Мозаика Парсифаля - Роберт Ладлэм
Шрифт:
Интервал:
Закладка:
— Я работал у Меннингера с доктором Шраммом — с тем, который настаивал на пяти минутах. Он лучший в стране нейропсихиатр. Я помогал ему по технической части — сканеры мозга, электроспектрографы и прочие подобные штуки. И сейчас продолжаю это занятие.
— Здесь, наверное, приборов достаточно?
— Средств не жалели.
— Я все же одного не могу понять, — заметил Майкл, в очередной раз обратив внимание на фасады несуществующих зданий, гипсовые модели и увеличенные фотографии различной формы, расставленные на ухоженных лужайках, — ведь все эти муляжи, напоминающие декорации из фильма ужасов — их кто-то же строил? И каким образом удалось убедить строителей сохранить тайну? Слухи должны были витать над всем югом Джорджии.
— Если и так, то не по их вине. Я имею в виду строителей.
— Каким же образом им заткнули рот?
— Они сейчас далеко. Во многих сотнях миль отсюда, ведут полдюжины других строек.
— Как это?
— Вы уже сами сказали как, — ухмыльнулся юный доктор. — Кино.
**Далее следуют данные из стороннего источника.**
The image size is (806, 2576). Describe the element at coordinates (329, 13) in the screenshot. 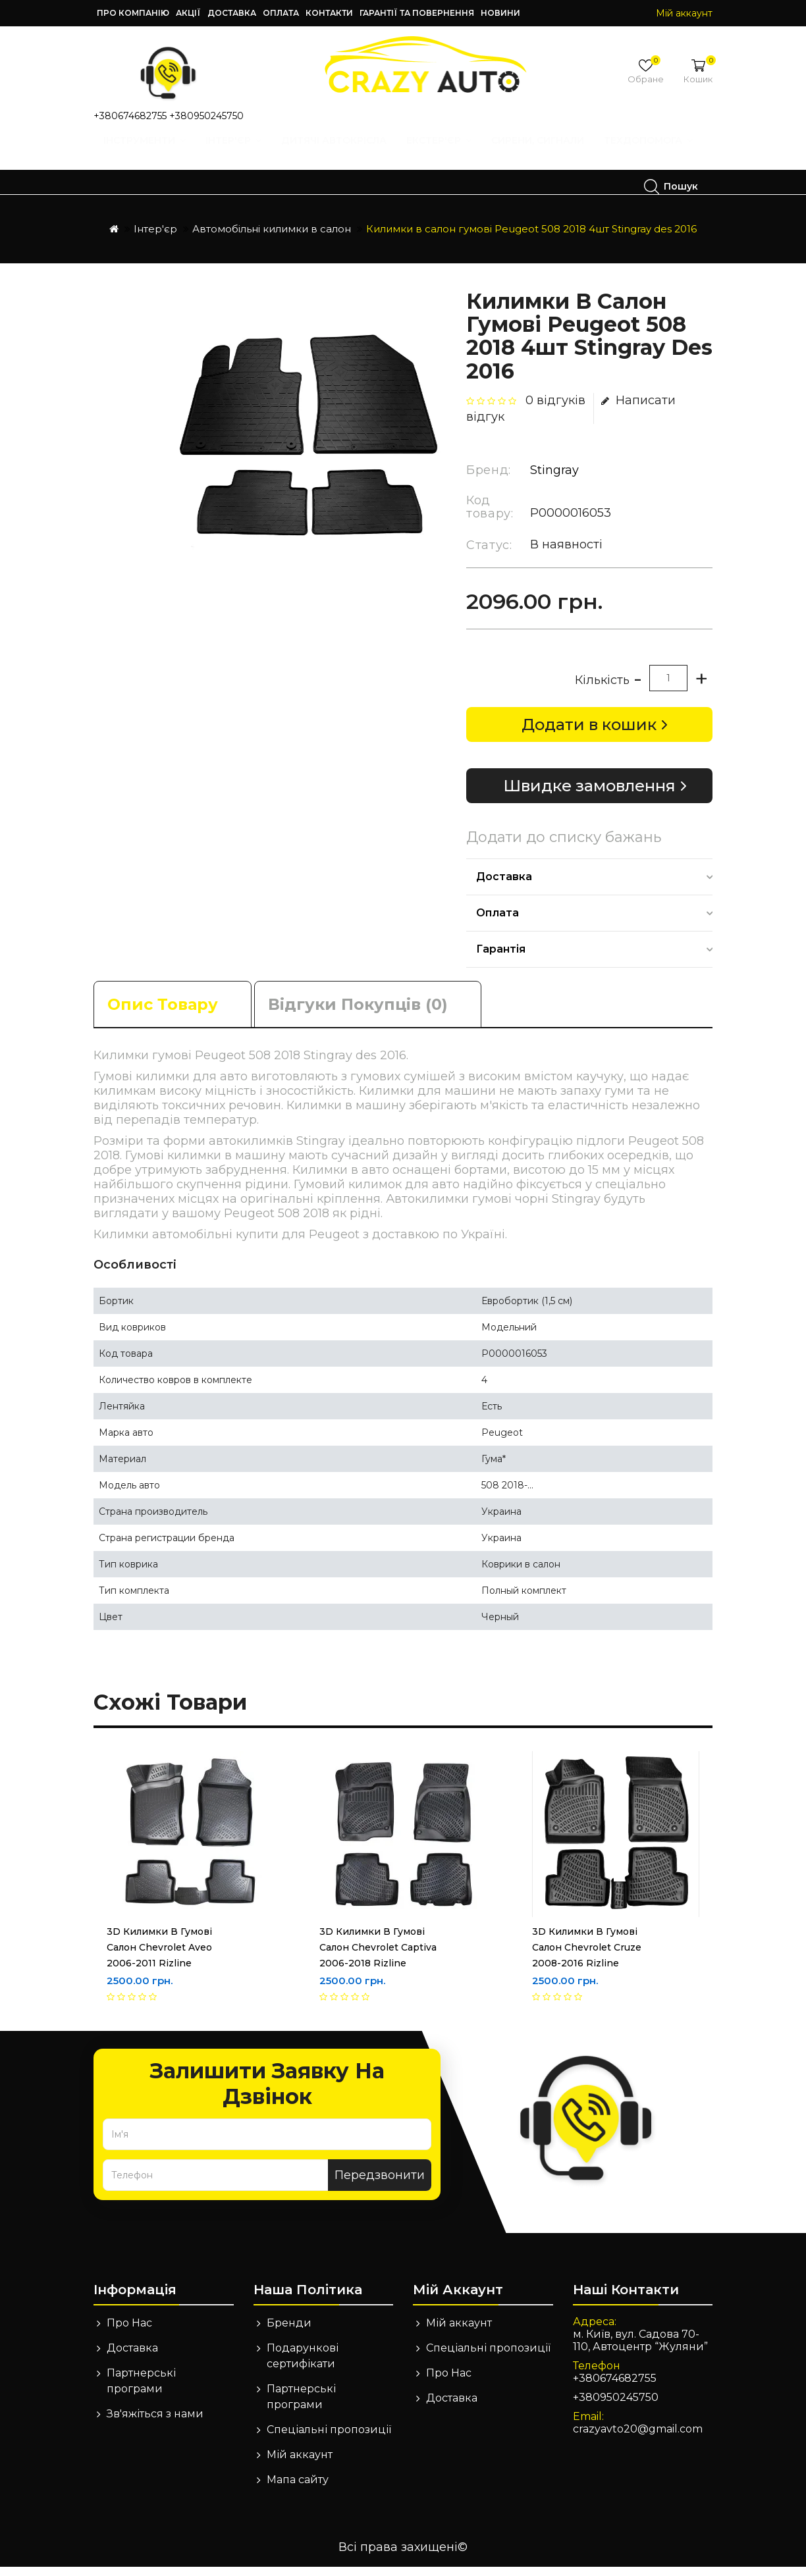

I see `Контакти` at that location.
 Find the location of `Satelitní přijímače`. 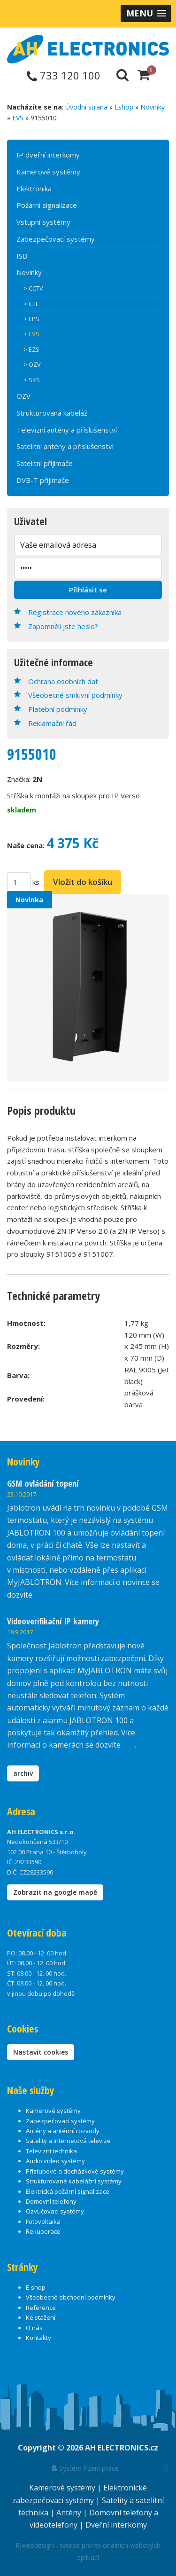

Satelitní přijímače is located at coordinates (44, 463).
Весь комплекс был построен канадской компанией, которая полагала, что ее нанял прижимистый кинопродюсер с Западного побережья. Они начали сооружать декорации через сутки после того, как Инженерный корпус закончил строительство ограды и переделал существующие здания для наших целей.
— А как же геликоптеры, которые прилетают сюда из Саванны?
— Они летают по строго установленному маршруту и садятся в специально установленном месте у ограды; пилоты ничего не видят. В любом случае, кроме президентской и еще пары машин, все вертолеты относятся к ведомству военного Квартирмейстера. Летчики считают, что снабжают команду, ведущую океанические исследования, и у них нет оснований думать иначе.
— А обслуживающий персонал?
— Мы — врачи. Несколько техников — мастеров на все руки, несколько человек прислуги, охранники и взвод солдат с пятью офицерами. Они все из армии, даже экипаж патрульного катера.
— Что им сказали?
— По самому минимуму. Не считая нас, чуть больше остальных знают техники и прислуга. Но их просвечивали так, будто собирались засылать в Москву. Ну, охранники, конечно. Ну, об этом вы сами знаете. Похоже, что вы с ними познакомились.
— С одним — точно. — Джип, поднимая клубы пыли, катил по разбитой грунтовой дороге. — Я не могу понять присутствие армии. Неужели и они молчат?
— Начнем с того, что их никуда не выпускают за пределы острова, впрочем, как и нас, честно говоря, таково официальное распоряжение. Но даже если бы это было и не так, об офицерах беспокоиться нечего. Они все из Пентагоновской элиты и каждый видит себя в будущем председателем Объединенного комитета начальников штабов. Они не проболтаются. Молчание — гарантия их продвижения по службе.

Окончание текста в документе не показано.